Records contained in a dataset:
______________________________
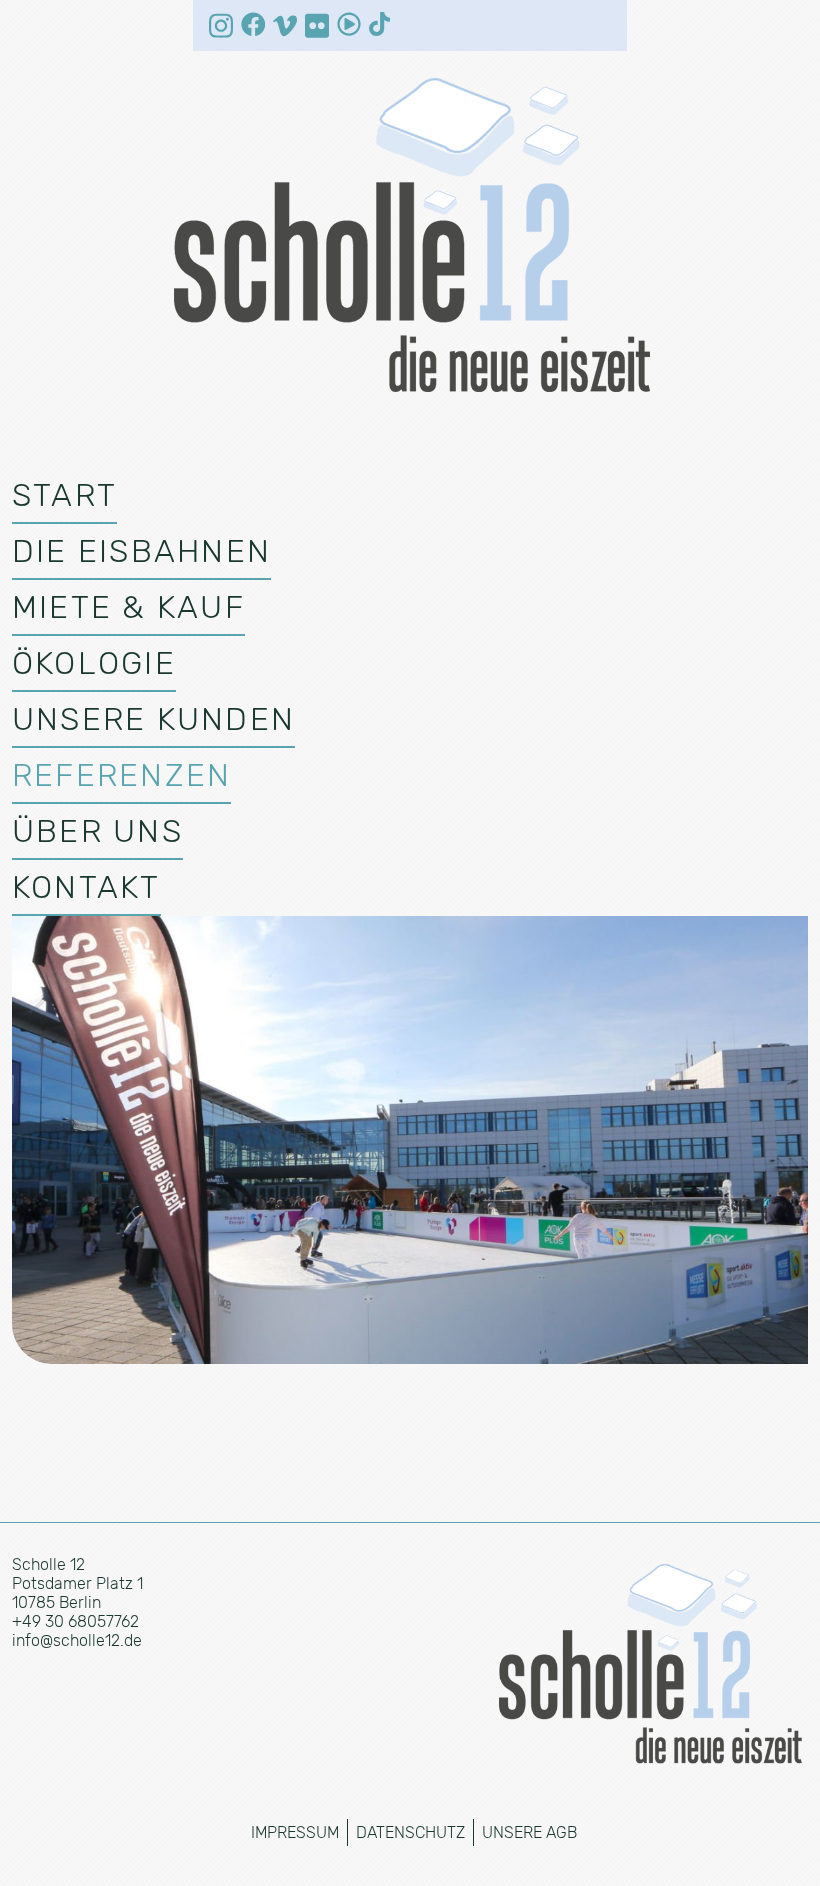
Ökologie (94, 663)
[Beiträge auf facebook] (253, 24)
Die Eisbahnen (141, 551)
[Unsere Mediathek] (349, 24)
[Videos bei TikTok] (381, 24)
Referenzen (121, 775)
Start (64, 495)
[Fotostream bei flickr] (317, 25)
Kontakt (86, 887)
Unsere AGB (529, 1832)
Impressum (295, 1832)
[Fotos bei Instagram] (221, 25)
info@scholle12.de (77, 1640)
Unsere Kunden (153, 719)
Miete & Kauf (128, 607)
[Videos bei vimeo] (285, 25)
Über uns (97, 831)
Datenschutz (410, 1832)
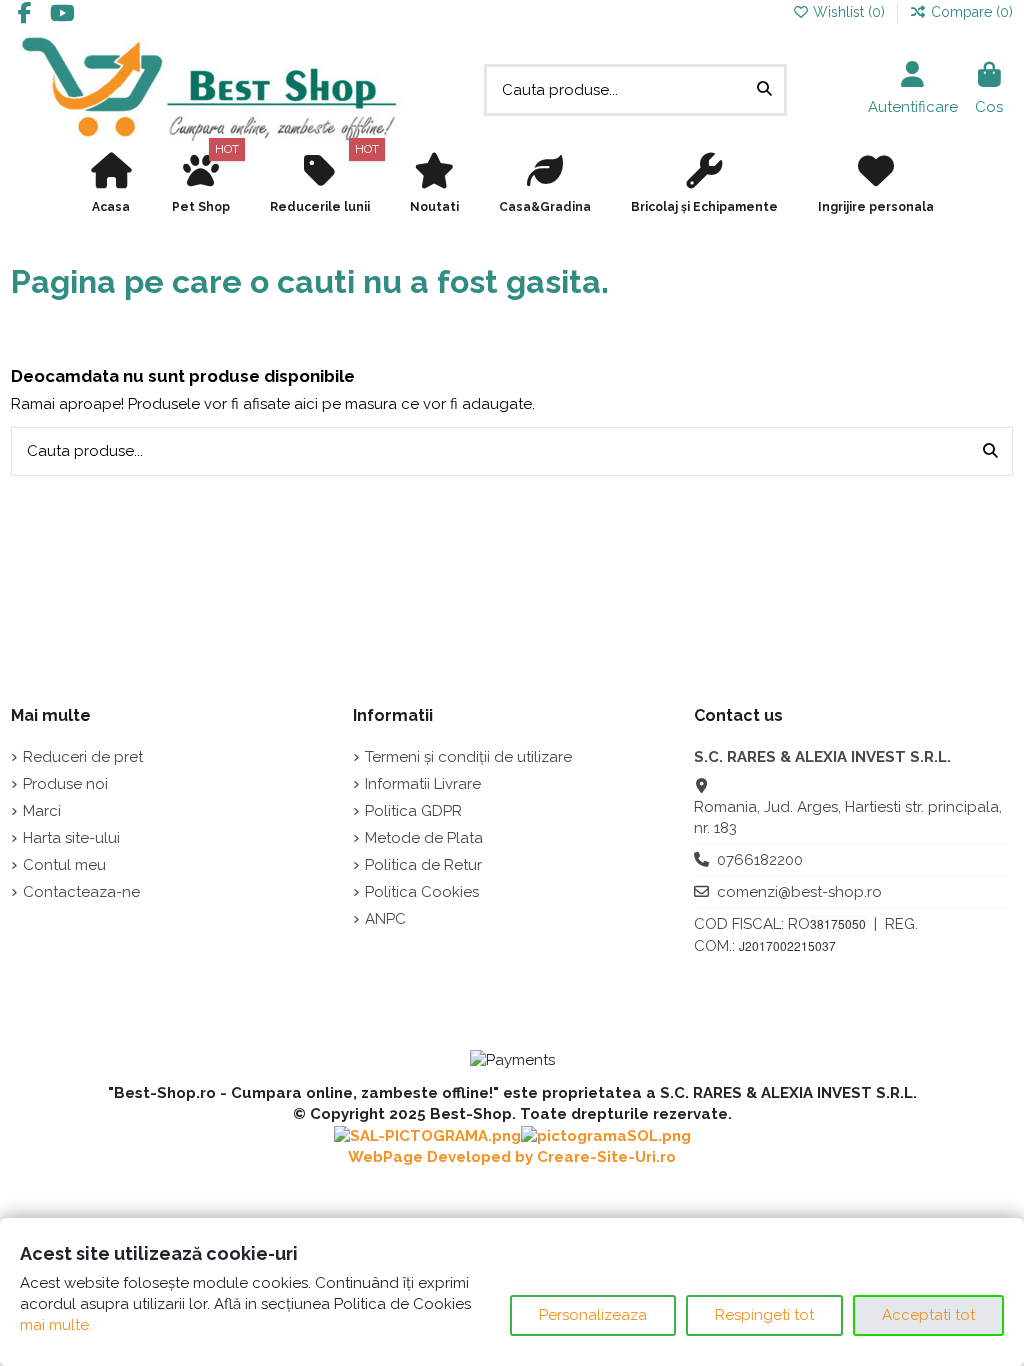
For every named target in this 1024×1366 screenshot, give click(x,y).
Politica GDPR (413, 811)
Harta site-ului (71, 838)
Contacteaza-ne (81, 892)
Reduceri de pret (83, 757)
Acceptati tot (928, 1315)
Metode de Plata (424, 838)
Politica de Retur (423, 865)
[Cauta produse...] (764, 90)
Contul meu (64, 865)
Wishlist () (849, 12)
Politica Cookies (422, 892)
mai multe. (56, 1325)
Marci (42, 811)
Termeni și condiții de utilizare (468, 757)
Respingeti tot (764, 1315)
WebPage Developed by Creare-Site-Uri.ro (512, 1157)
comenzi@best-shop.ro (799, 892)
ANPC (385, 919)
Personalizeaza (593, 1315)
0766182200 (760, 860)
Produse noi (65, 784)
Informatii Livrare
______________________________
Where a line in the records above contains the word "Politica", copy that line.

Politica GDPR (413, 811)
Politica de Retur (423, 865)
Politica Cookies (422, 892)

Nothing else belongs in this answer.